> TEXTAUSZUG
· · · ·
Daraus ist aber bis heute nichts geworden, weshalb ich mir das jetzt endlich vornehmen wollte.

Ich hab eben nochmal nachgeschaut, das Netzteil hat einen Stecker für PCIe mit sechs Pins. Kannst du mir bezüglich des Arbeitsspeichers etwas empfehlen oder kann ich das wirklich eher "unter den Tisch" fallen lassen? 
Eine 60GB-SSD war in dem Computer tatsächlich schon eingebaut, wobei ich sagen muss, dass die mittlerweile zu klein ist.

Für mich heißt "untere Preisregionen" bis 200 Euro.


----------



## Free23 (31. Juli 2018)

Also bei einem Budget von 200 Euro würde ich das Geld voll und ganz in eine neue Grafikkarte stecken.
Ich weiß nicht, ob man dafür vll. schon eine Nvidia Gtx 960 bekommt?


----------



## Herbboy (31. Juli 2018)

Free23 schrieb:


> Also bei einem Budget von 200 Euro würde ich das Geld voll und ganz in eine neue Grafikkarte stecken.
> Ich weiß nicht, ob man dafür vll. schon eine Nvidia Gtx 960 bekommt?


Dafür nimmst du am besten eine GTX 1050 Ti, das wäre schon eine enorme Steigerung. Die GTX 960 ist sogar in vielen Games etwas schwächer. Hier eine 1050 Ti: https://geizhals.de/kfa-geforce-gtx-1050-ti-oc-50iqh8dsn8ok-a1527722.html?hloc=at&hloc=de#data

mit 200€ wäre sogar eine GTX 1060 drin, allerdings mit nur 3GB RAM. die 1050 Ti hat 4GB.  Oder was für 200€ auch drin wäre: eine AMD RX 570, die ist schneller als die 1050 Ti https://geizhals.de/kfa-geforce-gtx-1050-ti-oc-50iqh8dsn8ok-a1527722.html?hloc=at&hloc=de


Aber so oder so wäre schon eine 1050 Ti eine massive Steigerung und reicht für das meiste in Full-HD bei hohen Details aus. Vlt nicht "ultra", aber hoch.


----------



## Koko444 (31. Juli 2018)
· · · ·
> ERFASSTE DATEN
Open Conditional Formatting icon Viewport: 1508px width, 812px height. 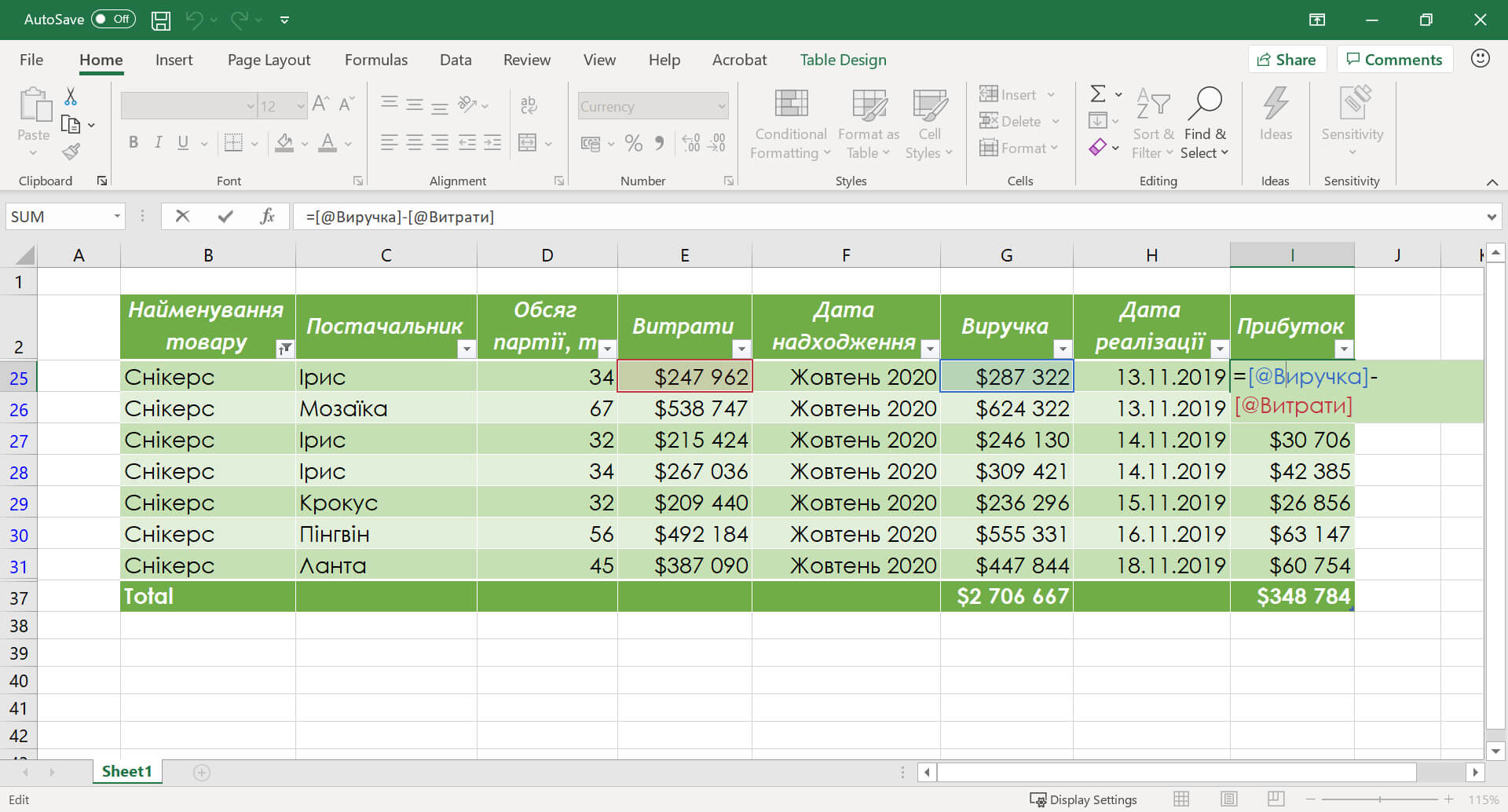pos(790,104)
· · · ·
> SCHRIFTLICHE AUFGABE 1
Wie viel Speicher hat die GTX 1050 Ti laut dem Textauszug?
> SCHRIFTLICHE AUFGABE 2
Übersetze den Satz „Die GTX 960 ist sogar in vielen Games etwas schwächer.“ aus dem Textauszug ins Englische.
Die Liste spielt hierfür keine Rolle.

> ANTWORT ZUR AUFGABE 1
4 GB.

> ANTWORT ZUR AUFGABE 2
In many games, the GTX 960 is even somewhat weaker.